• [Exercise description] Print each line of the material below verbatim, without any of the pictures.

• [Data listing]
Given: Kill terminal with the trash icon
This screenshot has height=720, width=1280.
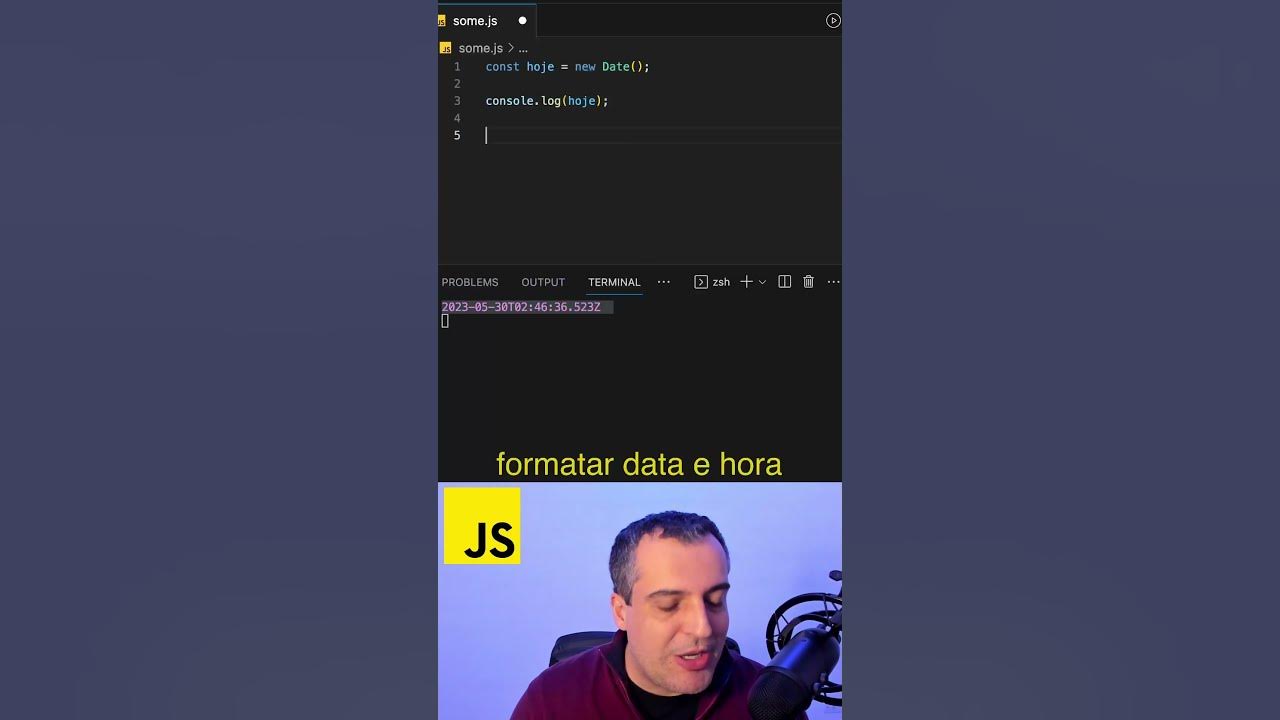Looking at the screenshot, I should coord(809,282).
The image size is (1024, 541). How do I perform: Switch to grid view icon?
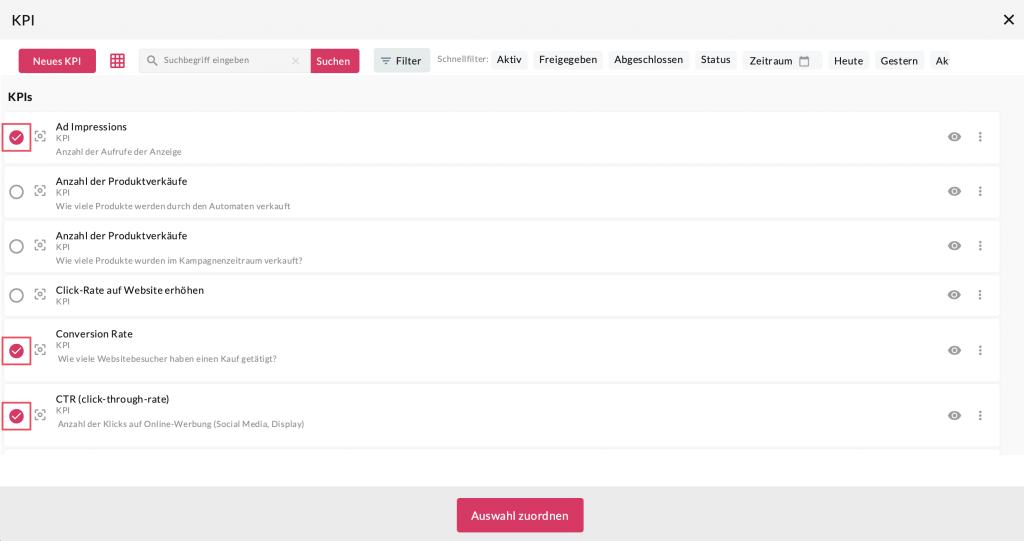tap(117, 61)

• [Solution to the exercise]
Given: Kill terminal with the trash icon
This screenshot has height=720, width=1280.
Looking at the screenshot, I should coord(809,282).
The image size is (1024, 541). How do I perform: Switch to grid view icon?
tap(117, 61)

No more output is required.